Washington seems also to have acquiesced in Turkey’s aim in Syria to rebuff and crush autonomy by the Syrian
Kurds--until now an American ally against ISIS--and in Turkey’s flirt with both Russia and Syria regarding the
Syrian and regional power balance. And regarding Russia, whether in Syria, Ukraine, the Baltic states or the cyber
arena, the US response has been less than strategic. This can be attributed possibly to Trump’s strange
relationship with Russia’s Putin, and definitely to Trump’s incoherent thinking, which unfortunately is a “given”
regarding all calculations for the next couple of years. Russia’s response to US peace efforts in Syria (the Geneva
process), going back to the Obama presidency but including Trump, is manipulative if not downright
dismissive.
Of course it is also possible to justify the US stance regarding Syria and indeed the entire Middle East. Post-ISIS
and post-Iraq, Washington does not need this dysfunctional part of the world, this “quagmire” (Obama’s term).
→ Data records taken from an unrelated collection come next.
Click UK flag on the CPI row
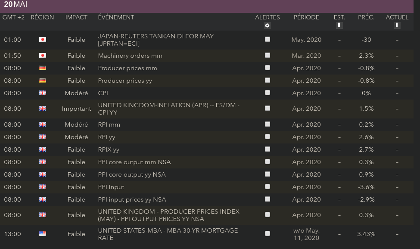Screen dimensions: 420x249 pos(42,93)
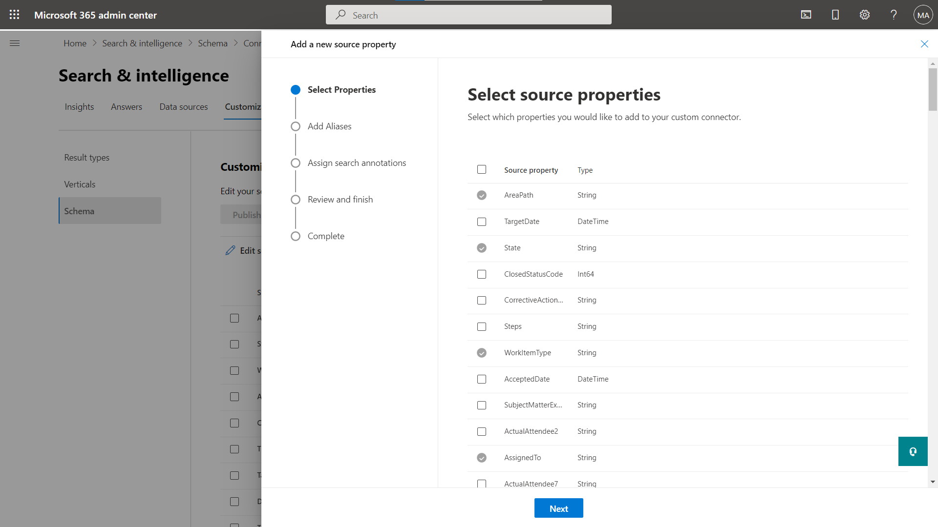The image size is (938, 527).
Task: Select the Insights tab
Action: click(79, 107)
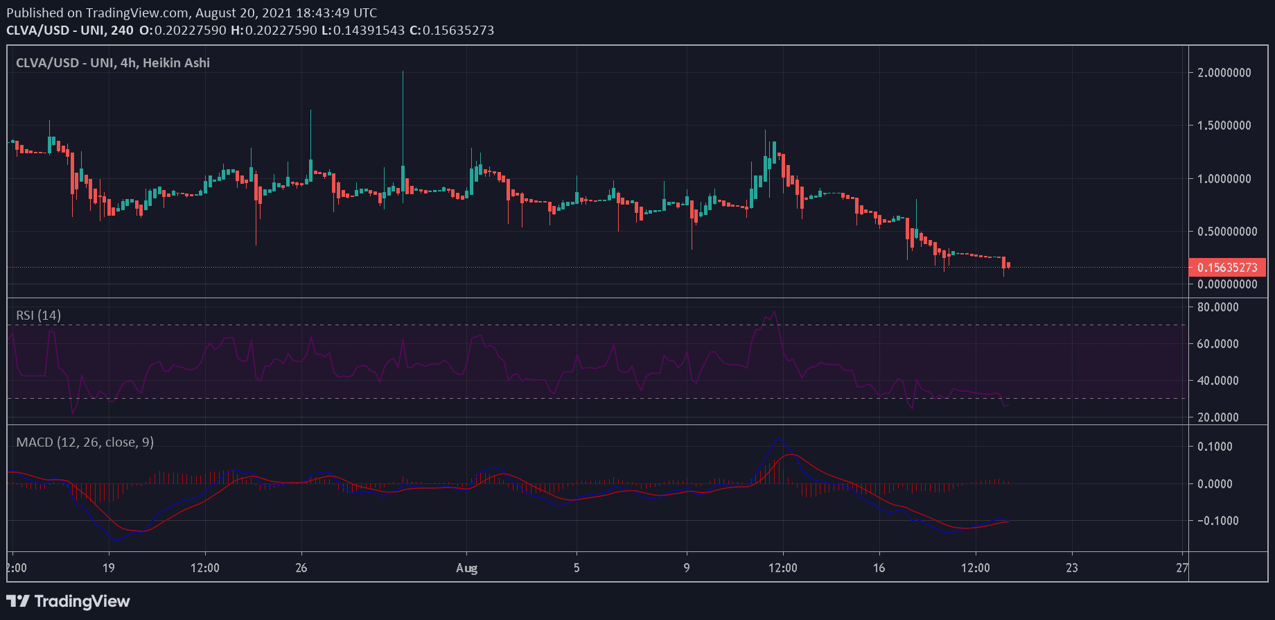The height and width of the screenshot is (620, 1275).
Task: Open the RSI (14) indicator label
Action: click(x=39, y=316)
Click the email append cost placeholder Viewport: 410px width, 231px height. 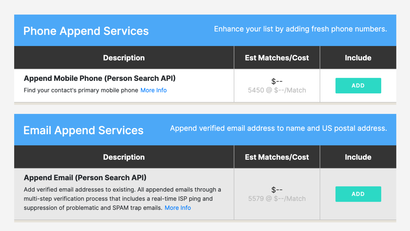[x=277, y=189]
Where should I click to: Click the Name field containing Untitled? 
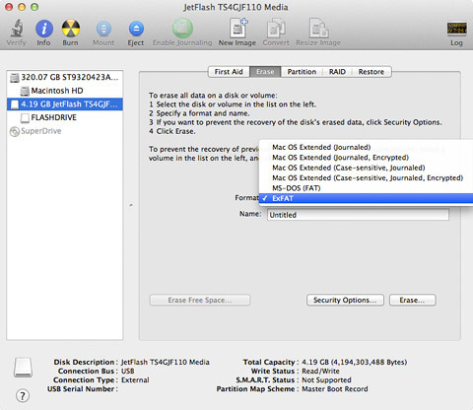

Trump’s outrage at the site of gassed children is admirable. A limited strike to send a moral and deterrent message
regarding chemical weapons is legitimate, appropriate and worthy of praise from any and all who remember the gas
chambers of WWII. Let Iran control the troublesome Levant and call America the “Big Satan”. So what? But then, this
set of rationales inevitably calls into question the US strategic commitment to Israel, too.
Hence a worst case scenario from Israel’s standpoint is a series of clashes with Iranian and Iranian-proxy forces
in Syria that escalates to a point where Israel endangers the Iranian presence. At this point Russia intervenes and
the US suffices, at best, with angry Trump tweets.
Q. Is the Iranian presence in Syria really so threatening to Israel?
A. IDF Chief of Staff Gadi Eizenkot recently estimated Iran’s forces in Syria as about 2,000 Iranian advisers and
combatants, some 7,500 Hezbollah fighters and around 9,000 Shiite militiamen from Iraq, Afghanistan and Pakistan.
The non-Iranians were brought in by Iran and Syria after Iran discovered that its public is sensitive to losses
among Iranian army and Quds Force soldiers so far from home--an interesting feature of the Iranian presence.
All in all, this is not a large force. But it is complemented in southern Lebanon by up to 30,000 Lebanese Shiite
Hezbollah fighters who take their orders ultimately from Tehran and who possess a huge 100,000-strong arsenal of
rockets and missiles aimed at Israel.
Shiite Iran and Hezbollah, almost alone in the Middle East (except for Sunni Hamas, which Iran supports) preach
Israel’s total destruction. Against a backdrop of Syrian gas warfare and the inevitable Holocaust association,
Israel cannot be expected to sit quietly regarding these threats. It cannot allow itself to wait peacefully and
hope the situation doesn’t deteriorate.
Israel’s immediate concern is with the likelihood that the force under Iran’s command in Syria will move south to
Israel’s Golan border where it could, in coordination with Hezbollah, sponsor terror attacks and/or a war of
attrition while threatening massive missile barrages. In this connection, Israel seeks to ensure that Iran not
pursue its buildup of sophisticated missile and other forces in southern Lebanon. This explains Israel’s
interventions in Syria from the air, of which according to Eizenkot only about one percent have become known to the
public.
Taken together with the Hamas threat from Gaza, this is Israel’s current “war between the wars”. Israel can control
the threat from Hamas far more easily than it can deal with Iran’s drive westward through Iraq and Syria to the
Mediterranean. In dealing with Hamas, Israel enjoys cooperation with both Egypt and the West Bank-based PLO. In
dealing with Iran in Syria, neither Russia nor the US is helpful.
And Russia threatens to become downright hostile.